Problem to work on:
Go line by line through the data and copy those with the word "height".

Material shown:
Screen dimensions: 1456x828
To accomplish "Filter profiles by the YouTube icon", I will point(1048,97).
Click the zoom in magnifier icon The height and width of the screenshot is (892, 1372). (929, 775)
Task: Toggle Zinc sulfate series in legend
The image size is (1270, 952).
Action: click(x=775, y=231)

---

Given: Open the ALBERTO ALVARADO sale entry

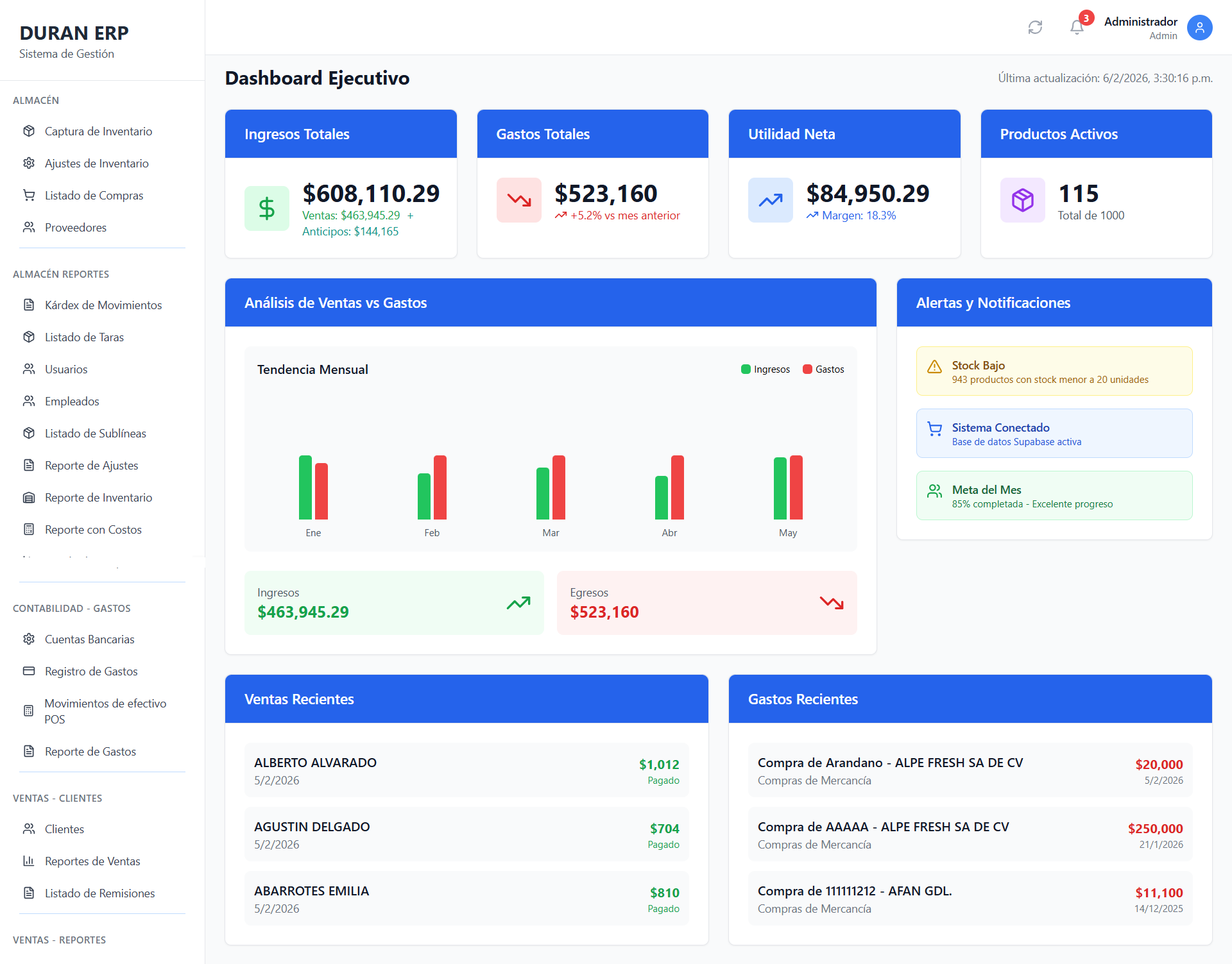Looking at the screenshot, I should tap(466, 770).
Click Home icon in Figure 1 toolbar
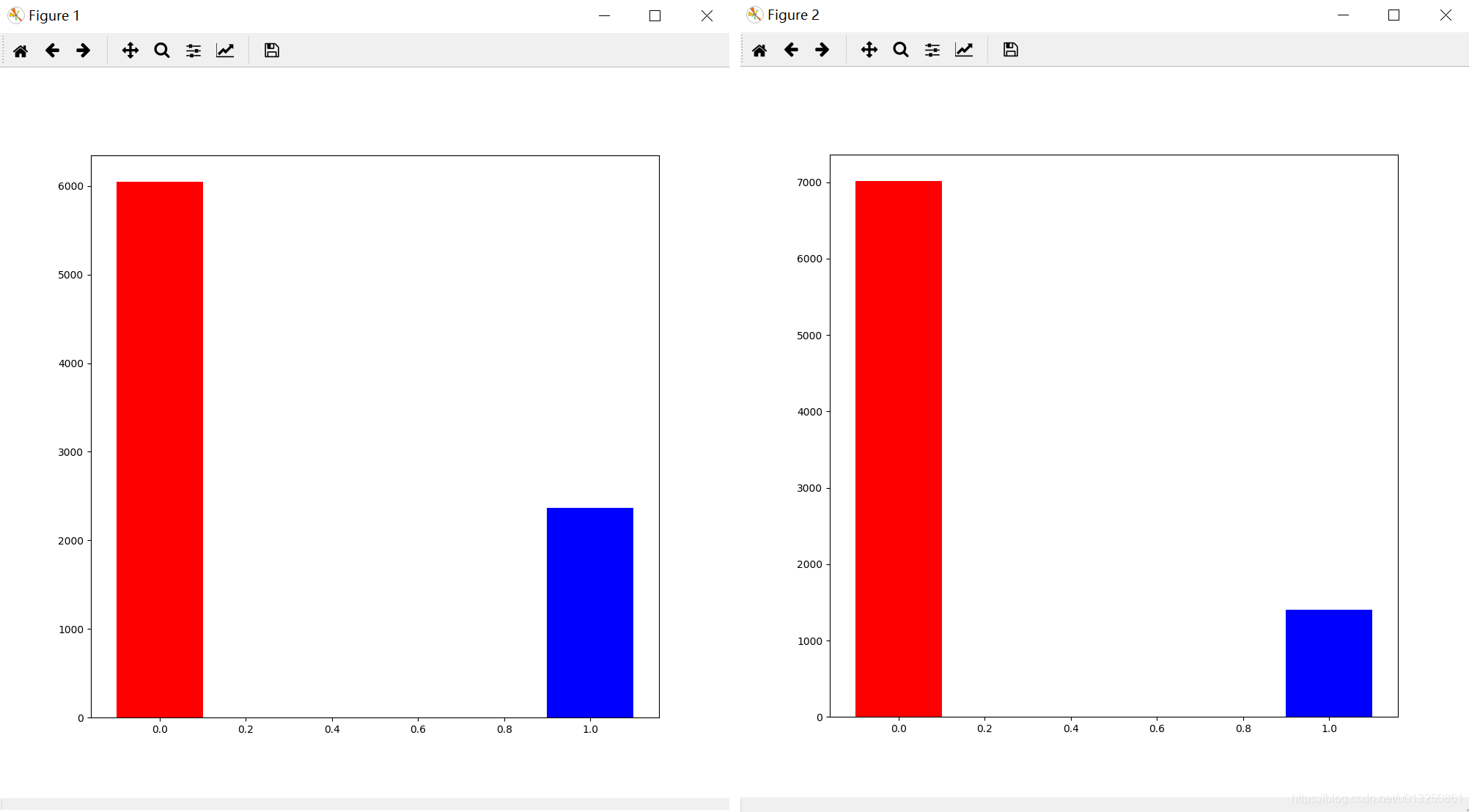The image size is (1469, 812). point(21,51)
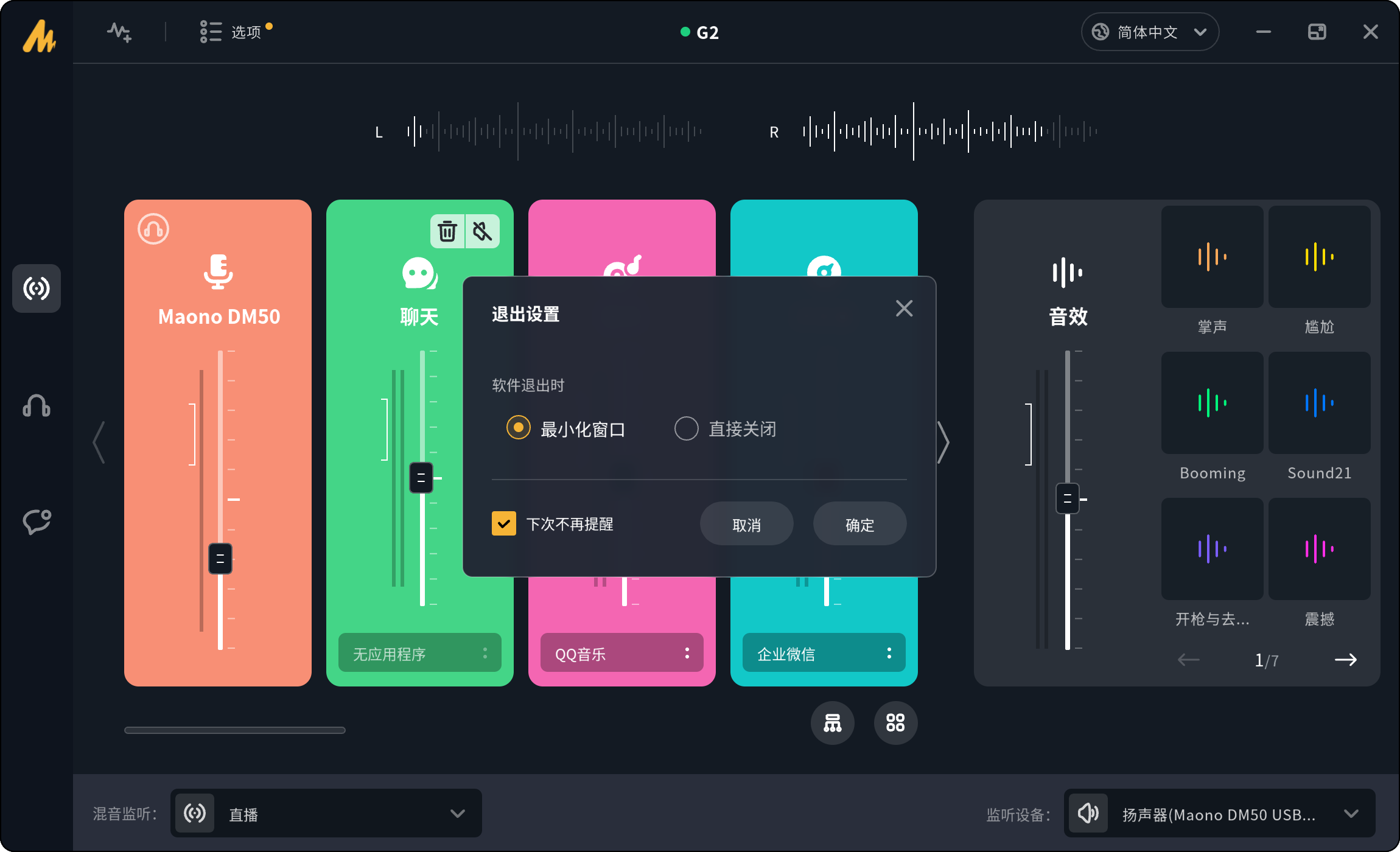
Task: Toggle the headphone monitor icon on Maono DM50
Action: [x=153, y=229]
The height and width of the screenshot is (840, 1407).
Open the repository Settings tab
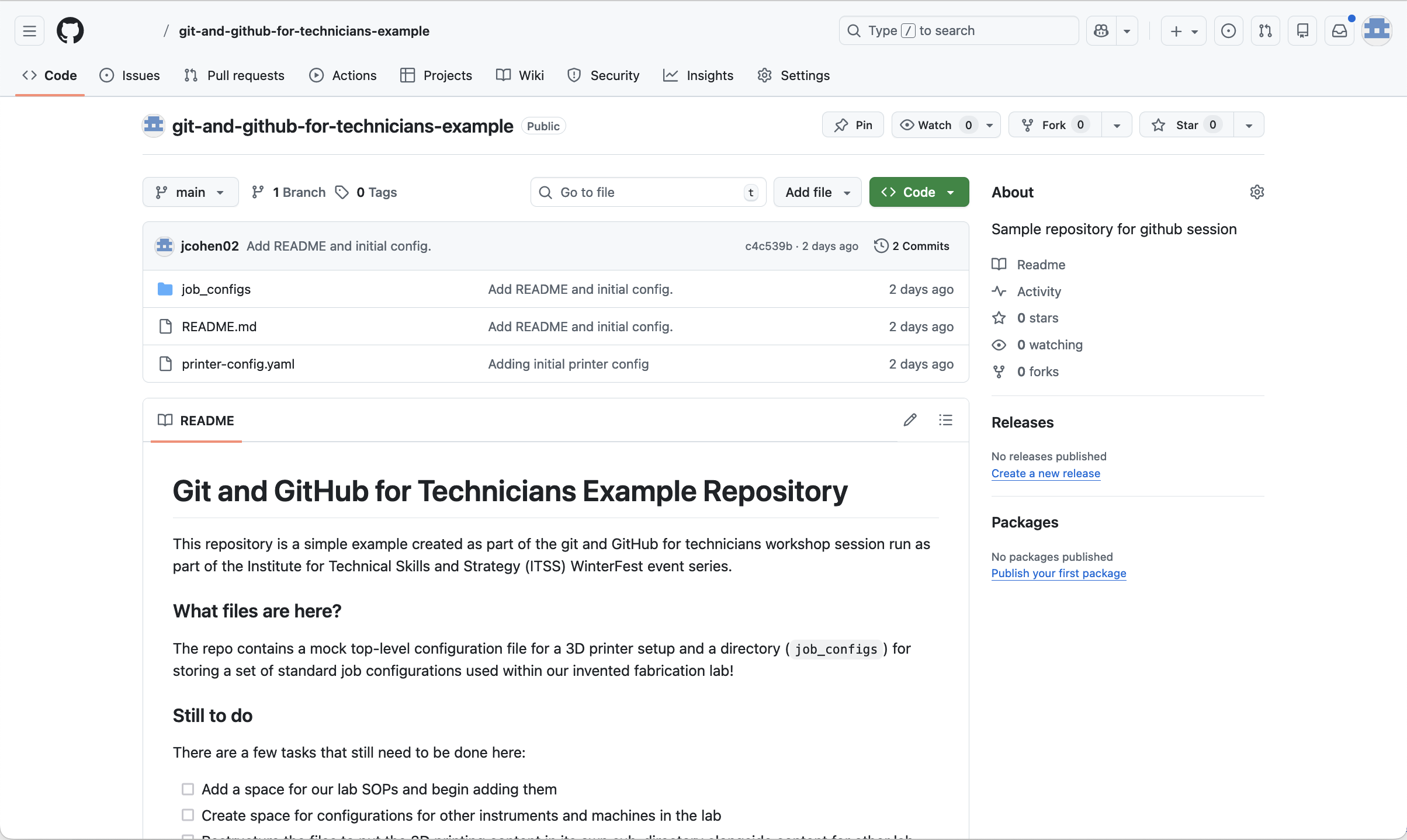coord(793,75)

* * *

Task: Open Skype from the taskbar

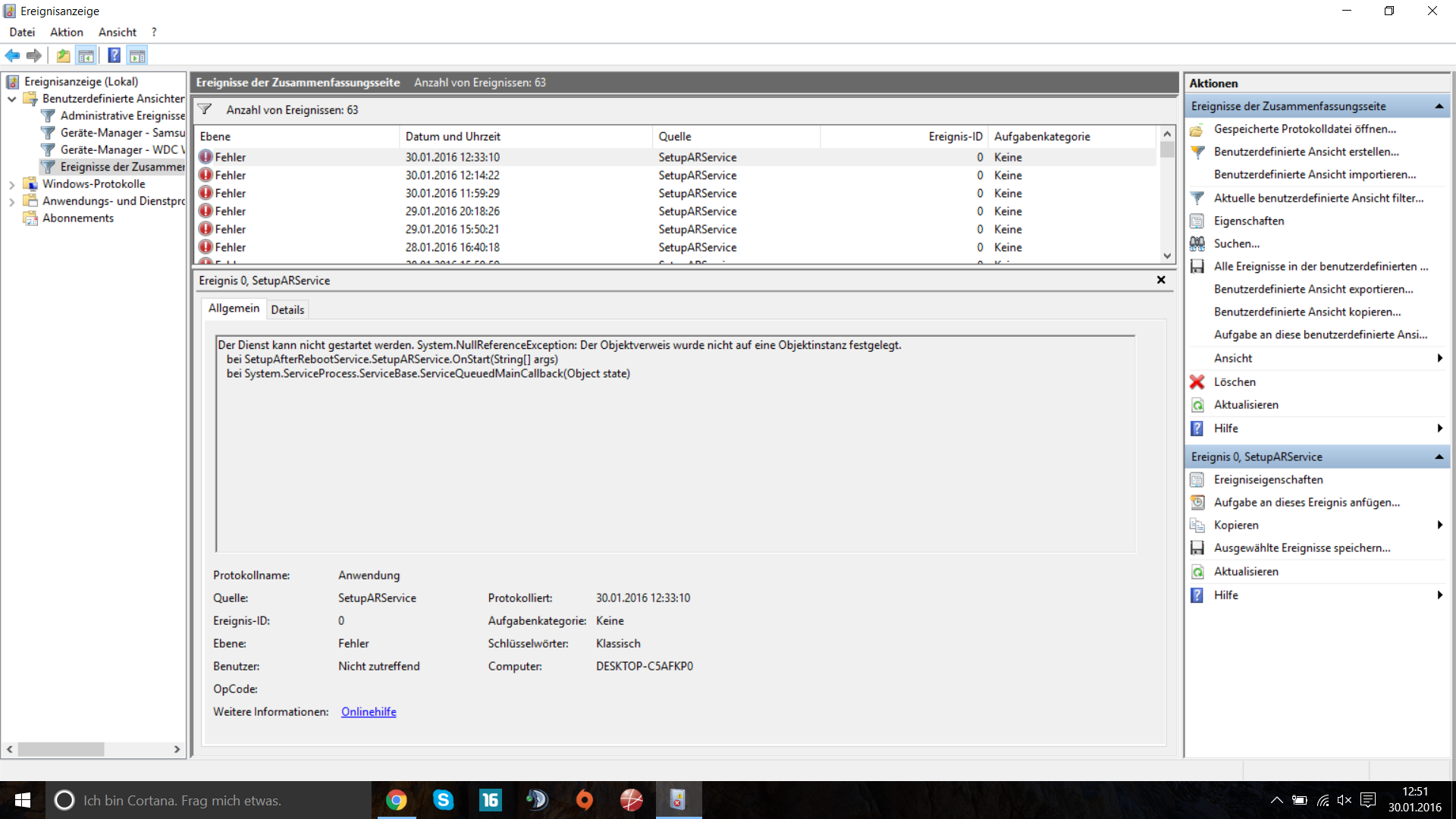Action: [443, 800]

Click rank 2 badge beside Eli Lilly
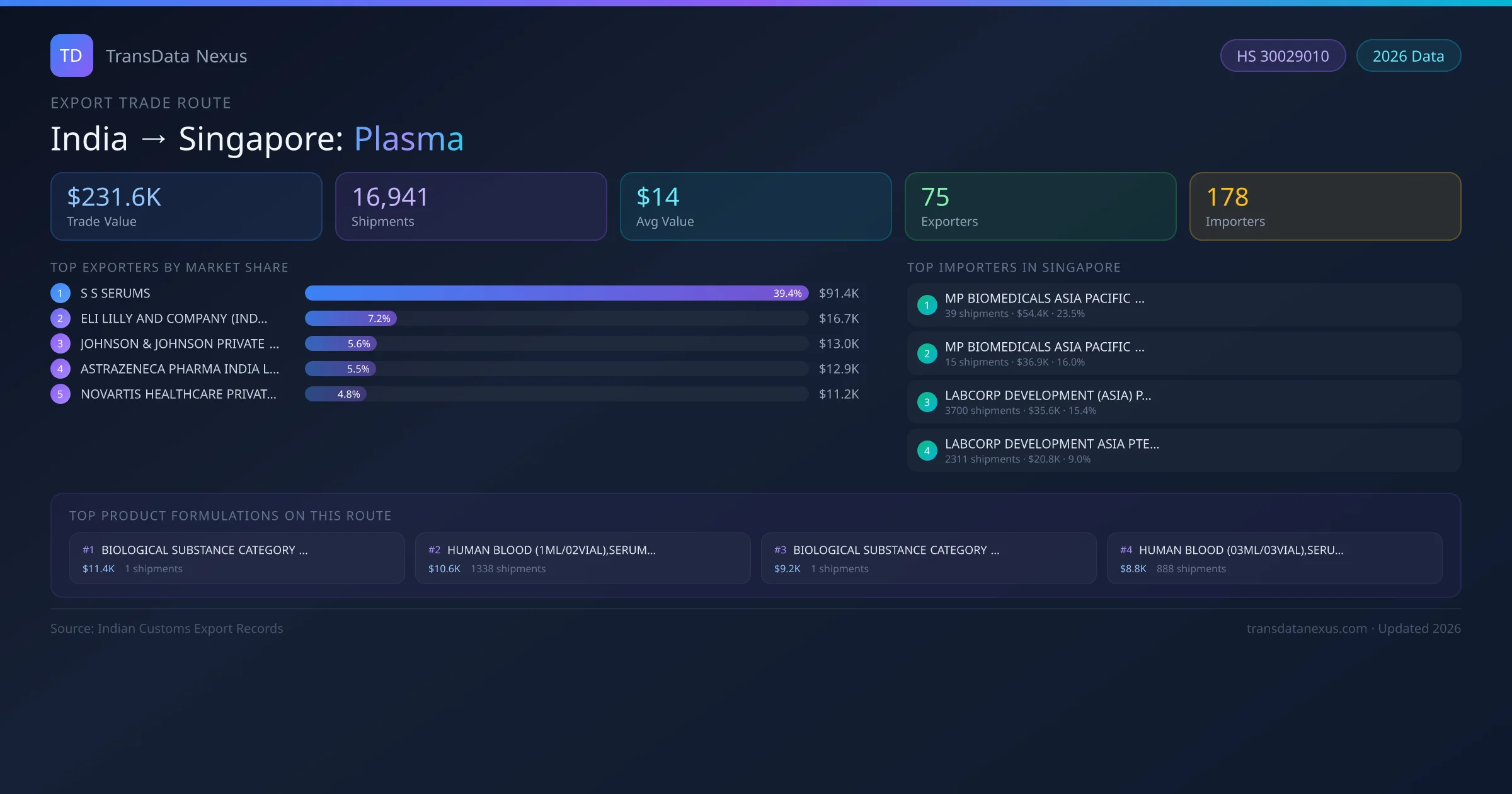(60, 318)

Worked solution:
Click the zoom in magnifier icon The height and width of the screenshot is (892, 1372). (929, 775)
The height and width of the screenshot is (840, 1407).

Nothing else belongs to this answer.